Task description >> In the passage on counterinsurgency strategy below, who put forward the two types of strategy called sequential and cumulative?

Given passage >>
“The ultimate determinant in war is the man on the scene with the gun. This man is the final power in war. He is control. He determines who wins.”[i] This is just as true in counterinsurgency as it is in regular warfare. There is, however, a significant military strategic debate going on as to where ‘the scene’ is with respect to irregular warfare: the populace or the foe himself? Current COIN doctrine seems to default to the former, the populace: in part due to an inability to locate and campaign seriously against an insurgent foe, whose strategy is founded upon his elusiveness. Yet eventually it is the foe who must be defeated, despite the man with the gun not actually being on the scene, and thus unable determine the outcome of the war.
Is there a tool capable of directing the man with the gun to where he must be? Arguably there is: intelligence. Technological improvements enable counterinsurgent strategy to accommodate the topography of intelligence, in which the connections within insurgent networks are mapped, attacked, and remapped within a continuous targeted and high tempo offensive operation, permitting a move from a reactionary cumulative strategy to one where sequential gains are made and consolidated.
Sequential and accumulative models examined
The American admiral and theorist J.C. Wylie posited two types of strategy: sequential and cumulative. Sequential strategy is a step-by-step process in which major operations depend directly upon previous ones. Due to its character, it was believed to take place only on land or in campaigns in which the land was a significant factor. A sequential strategy allows a strategist to take control over the course of the war, and to exercise that control. The nature of taking control requires a medium that can be physically retrieved and occupied, ruling out four of the five geographic dimensions of warfare, and leaving only land.

Entries provided >>
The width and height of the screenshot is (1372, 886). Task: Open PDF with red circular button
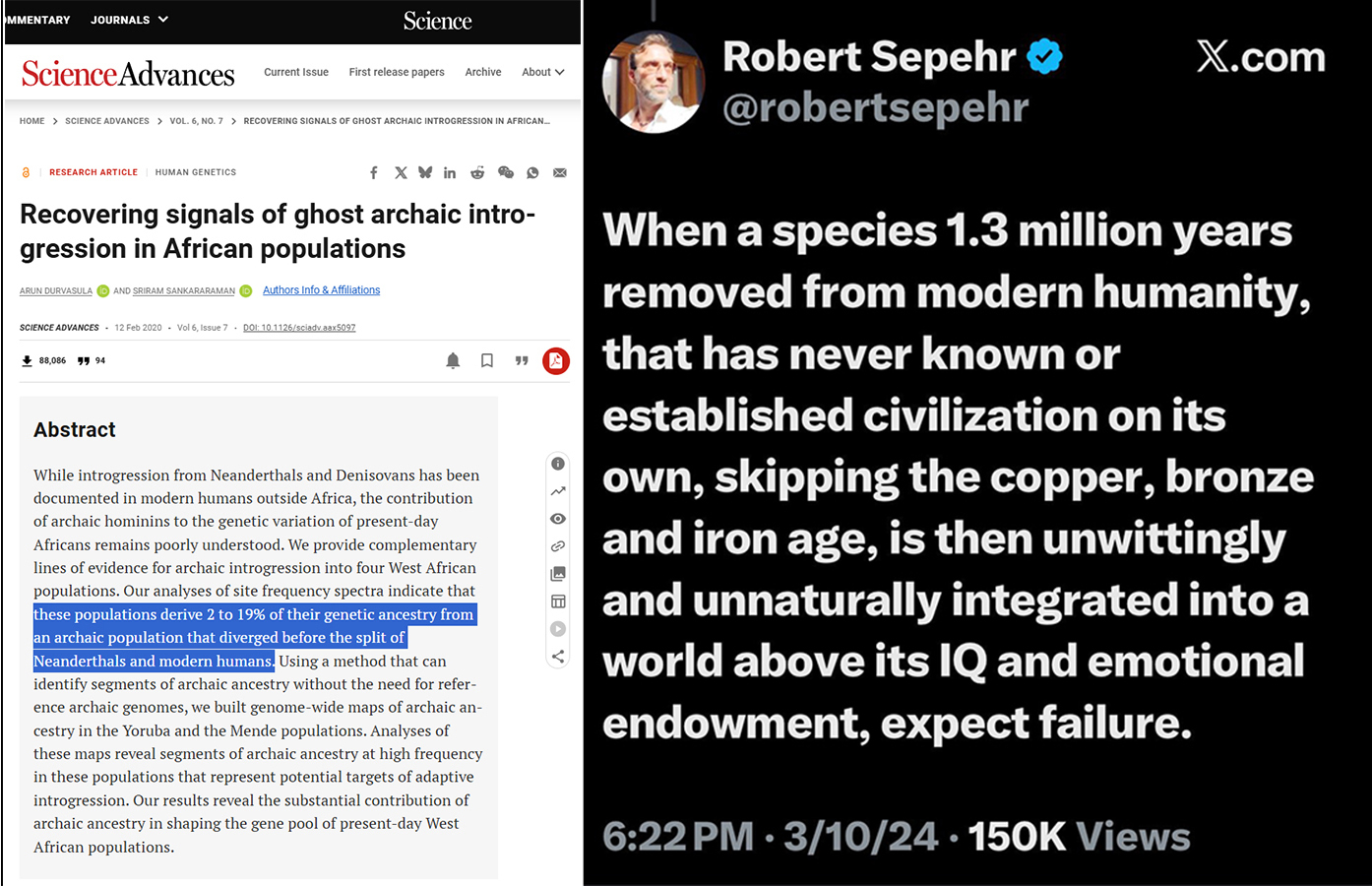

--

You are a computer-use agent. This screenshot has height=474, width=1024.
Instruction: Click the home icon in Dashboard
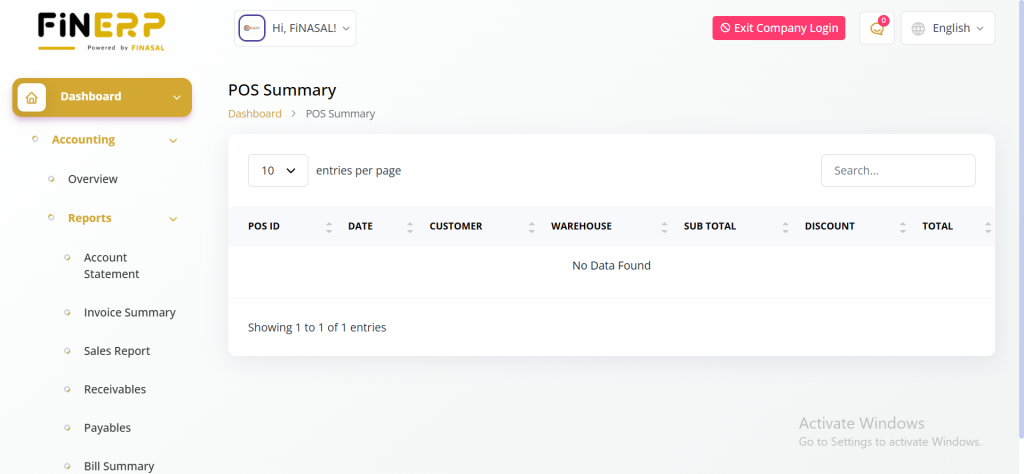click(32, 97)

Response to this task >> The American admiral and theorist J.C. Wylie.